(PROBLEM TO WORK ON) Locate each line in the records that contains the string "width", matching case exactly, and copy every such line.

(RECORDS FOR PROCESSING)
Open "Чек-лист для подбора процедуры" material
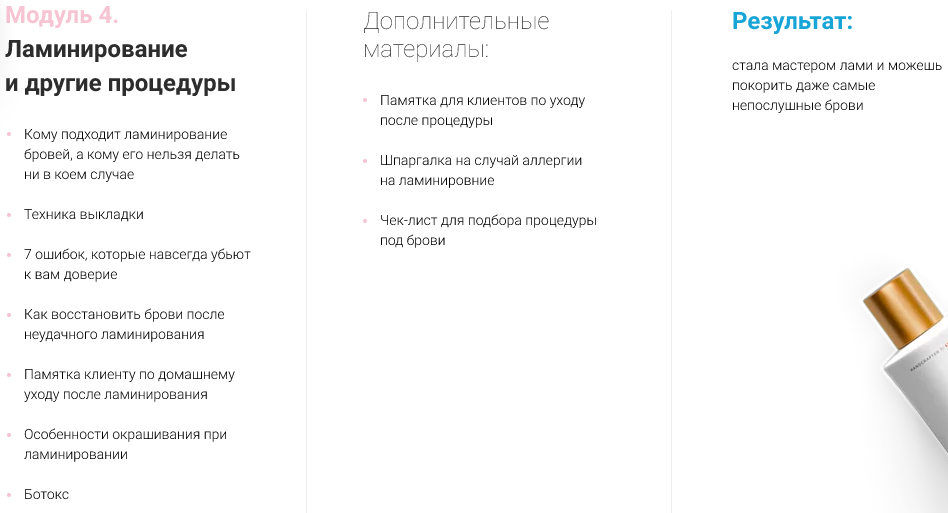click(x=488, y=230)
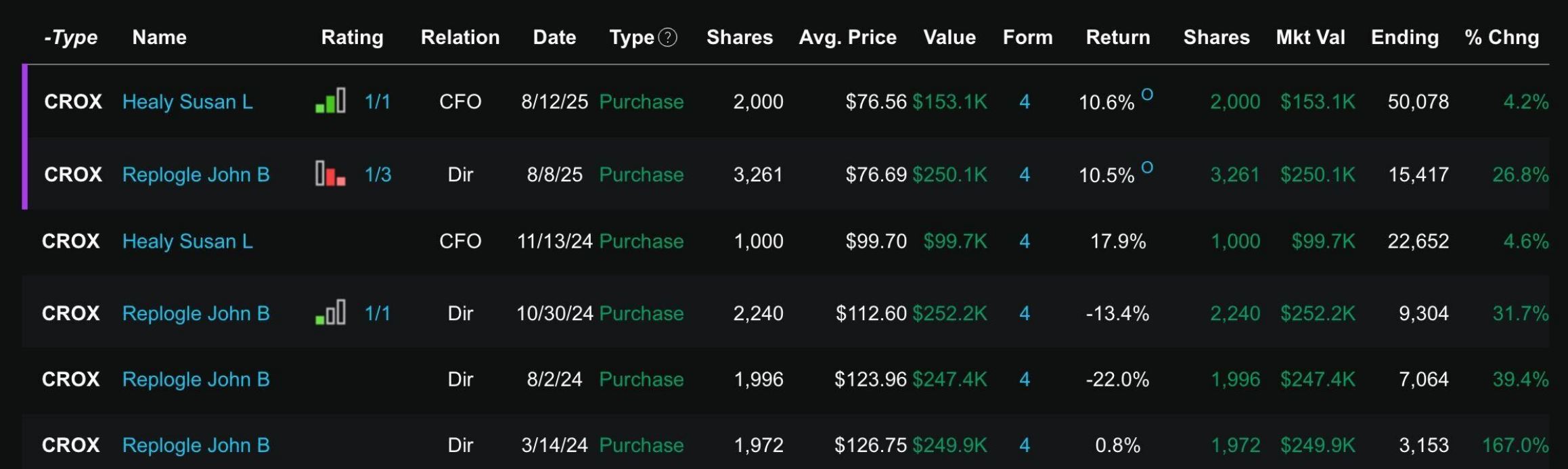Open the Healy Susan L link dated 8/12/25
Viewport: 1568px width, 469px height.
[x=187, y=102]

---

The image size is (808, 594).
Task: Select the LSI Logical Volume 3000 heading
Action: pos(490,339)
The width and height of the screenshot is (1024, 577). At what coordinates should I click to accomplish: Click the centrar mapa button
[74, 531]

(TASK RESPONSE)
Viewport: 1568px width, 469px height.
The width and height of the screenshot is (1024, 577). At what coordinates should I click to accomplish: Click the centrar mapa button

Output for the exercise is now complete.